Hey, cool! Now I can let each person in my family have their own Netflix queue. You still get the same number of videos rented at a time, but a different one shows up depending on which you returned.

Hacking NetFlix : Netflix Launches Profiles: New Queue Sharing Feature

Tsunami hits US East Coast

The New York Times points out that the tragic tsunami in the Indian Ocean traveled around the world, and caused a 9-inch crest to hit the Atlantic Coast about 36 hours later.

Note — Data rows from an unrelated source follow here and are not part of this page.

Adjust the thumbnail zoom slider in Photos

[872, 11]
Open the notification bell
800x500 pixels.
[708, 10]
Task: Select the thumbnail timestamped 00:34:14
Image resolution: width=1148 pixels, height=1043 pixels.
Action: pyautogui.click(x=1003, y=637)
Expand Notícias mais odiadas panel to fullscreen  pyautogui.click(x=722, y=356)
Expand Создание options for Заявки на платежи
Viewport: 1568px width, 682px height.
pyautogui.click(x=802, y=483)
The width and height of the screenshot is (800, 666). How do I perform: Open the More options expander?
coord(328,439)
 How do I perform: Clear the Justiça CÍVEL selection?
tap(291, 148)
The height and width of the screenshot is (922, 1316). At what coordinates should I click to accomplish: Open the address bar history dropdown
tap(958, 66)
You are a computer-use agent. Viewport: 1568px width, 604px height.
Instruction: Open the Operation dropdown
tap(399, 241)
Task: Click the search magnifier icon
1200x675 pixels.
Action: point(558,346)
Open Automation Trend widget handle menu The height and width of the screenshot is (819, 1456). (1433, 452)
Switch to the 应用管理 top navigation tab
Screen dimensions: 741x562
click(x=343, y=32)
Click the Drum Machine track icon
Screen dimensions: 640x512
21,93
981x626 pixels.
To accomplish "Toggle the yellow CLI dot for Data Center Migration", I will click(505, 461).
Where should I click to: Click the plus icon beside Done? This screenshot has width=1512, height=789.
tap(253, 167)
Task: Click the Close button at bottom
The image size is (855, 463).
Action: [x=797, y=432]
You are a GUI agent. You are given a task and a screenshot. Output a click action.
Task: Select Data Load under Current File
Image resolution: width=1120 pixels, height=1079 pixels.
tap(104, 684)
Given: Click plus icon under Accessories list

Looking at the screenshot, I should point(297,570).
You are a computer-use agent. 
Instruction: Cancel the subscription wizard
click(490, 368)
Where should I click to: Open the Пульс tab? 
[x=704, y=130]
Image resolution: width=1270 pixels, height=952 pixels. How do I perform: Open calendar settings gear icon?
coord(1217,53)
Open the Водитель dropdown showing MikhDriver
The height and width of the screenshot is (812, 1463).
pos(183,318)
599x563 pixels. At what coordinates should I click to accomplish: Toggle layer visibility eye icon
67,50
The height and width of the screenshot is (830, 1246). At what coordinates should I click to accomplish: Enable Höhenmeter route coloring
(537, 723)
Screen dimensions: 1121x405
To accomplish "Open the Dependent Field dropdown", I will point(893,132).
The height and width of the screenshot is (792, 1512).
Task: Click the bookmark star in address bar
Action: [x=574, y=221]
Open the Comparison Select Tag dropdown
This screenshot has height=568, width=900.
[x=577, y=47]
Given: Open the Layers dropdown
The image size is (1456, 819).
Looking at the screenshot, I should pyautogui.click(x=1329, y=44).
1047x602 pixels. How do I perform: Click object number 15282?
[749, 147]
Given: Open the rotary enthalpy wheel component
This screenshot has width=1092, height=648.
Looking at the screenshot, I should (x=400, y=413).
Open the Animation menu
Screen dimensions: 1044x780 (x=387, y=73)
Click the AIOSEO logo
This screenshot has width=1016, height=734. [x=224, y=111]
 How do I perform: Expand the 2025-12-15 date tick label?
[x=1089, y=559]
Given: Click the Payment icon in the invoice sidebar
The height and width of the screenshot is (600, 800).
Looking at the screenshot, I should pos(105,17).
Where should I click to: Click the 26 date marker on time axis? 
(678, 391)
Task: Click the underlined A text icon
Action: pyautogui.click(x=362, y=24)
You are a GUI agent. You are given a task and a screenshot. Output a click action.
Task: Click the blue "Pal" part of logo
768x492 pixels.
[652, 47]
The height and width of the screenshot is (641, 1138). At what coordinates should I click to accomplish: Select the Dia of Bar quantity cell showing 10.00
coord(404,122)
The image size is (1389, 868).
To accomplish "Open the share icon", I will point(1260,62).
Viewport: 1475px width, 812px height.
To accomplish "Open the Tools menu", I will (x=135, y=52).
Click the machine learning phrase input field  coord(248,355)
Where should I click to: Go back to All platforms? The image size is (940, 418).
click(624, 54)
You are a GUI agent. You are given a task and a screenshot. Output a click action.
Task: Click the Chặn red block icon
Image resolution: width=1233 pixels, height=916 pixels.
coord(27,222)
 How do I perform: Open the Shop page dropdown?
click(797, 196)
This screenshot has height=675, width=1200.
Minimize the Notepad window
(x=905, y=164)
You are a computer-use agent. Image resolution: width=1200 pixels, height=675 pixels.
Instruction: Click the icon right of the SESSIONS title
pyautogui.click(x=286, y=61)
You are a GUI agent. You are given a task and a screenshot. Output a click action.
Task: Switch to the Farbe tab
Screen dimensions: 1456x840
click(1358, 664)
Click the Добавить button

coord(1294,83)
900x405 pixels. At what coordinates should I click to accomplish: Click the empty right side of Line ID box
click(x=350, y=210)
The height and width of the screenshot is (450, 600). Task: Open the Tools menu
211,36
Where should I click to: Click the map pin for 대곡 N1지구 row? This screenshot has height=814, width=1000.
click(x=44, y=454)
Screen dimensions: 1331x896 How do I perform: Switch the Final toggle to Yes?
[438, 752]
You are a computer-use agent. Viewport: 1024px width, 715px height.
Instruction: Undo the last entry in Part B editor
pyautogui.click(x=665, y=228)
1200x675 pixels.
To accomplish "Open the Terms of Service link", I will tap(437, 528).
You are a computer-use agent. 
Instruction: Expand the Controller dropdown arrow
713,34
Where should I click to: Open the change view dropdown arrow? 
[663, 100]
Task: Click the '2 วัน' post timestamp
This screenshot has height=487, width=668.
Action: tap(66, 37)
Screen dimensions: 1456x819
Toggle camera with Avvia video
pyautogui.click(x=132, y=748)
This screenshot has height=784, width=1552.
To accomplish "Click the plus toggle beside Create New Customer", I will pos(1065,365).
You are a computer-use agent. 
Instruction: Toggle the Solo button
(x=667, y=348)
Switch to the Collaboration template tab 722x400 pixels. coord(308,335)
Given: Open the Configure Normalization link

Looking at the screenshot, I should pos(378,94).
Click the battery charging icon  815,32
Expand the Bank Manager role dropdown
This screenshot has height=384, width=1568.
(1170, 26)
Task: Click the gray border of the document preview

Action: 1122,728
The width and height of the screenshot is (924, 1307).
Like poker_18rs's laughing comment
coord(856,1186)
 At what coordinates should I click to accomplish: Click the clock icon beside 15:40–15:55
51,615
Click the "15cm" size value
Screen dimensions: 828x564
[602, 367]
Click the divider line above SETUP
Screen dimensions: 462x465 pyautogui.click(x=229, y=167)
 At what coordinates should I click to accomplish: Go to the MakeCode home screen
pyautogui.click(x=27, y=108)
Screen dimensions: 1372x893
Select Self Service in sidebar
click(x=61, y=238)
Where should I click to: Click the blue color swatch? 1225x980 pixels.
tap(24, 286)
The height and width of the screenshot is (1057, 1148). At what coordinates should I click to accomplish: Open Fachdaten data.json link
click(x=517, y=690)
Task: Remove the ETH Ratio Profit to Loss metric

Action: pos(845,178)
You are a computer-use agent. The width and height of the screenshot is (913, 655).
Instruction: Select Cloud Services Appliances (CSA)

Wednesday, January 05, 2005

Tsunami animation


Click this link for an animation showing how the Tsunami swarmed through the Indian Ocean, by Kenji Satake, National Institute of Advanced Industrial Science and Technology, Japan.

[from Complexity Digest]

Monday, January 03, 2005

Petition to ask for a revote for WA governor

The election was a statistical tie. With so many total votes cast, and so many opportunities for errors (human and mechanical), you will get a different result each time you count, so there is no way to know who really won the election.

It's not that expensive to simply hold a new run-off, and you can sign an on-line petition to ask that we do that.

Sunday, January 02, 2005

Tsunami satellite photos (before/after)

Here is the Banda Aceh shore before last week's tsunami:



and after:



Sound Politics: Bombshell: More signs of fraud in Precinct 1823

Sound Politics: Bombshell: More signs of fraud in Precinct 1823

Seattle's Precinct 1823 counted 343 ballots, which is 71 more ballots than the 272 voters who cast them. This is the single largest discrepancy between ballots and voters in all of King County. Nearly all of the discrepancy is due to "provisional ballots".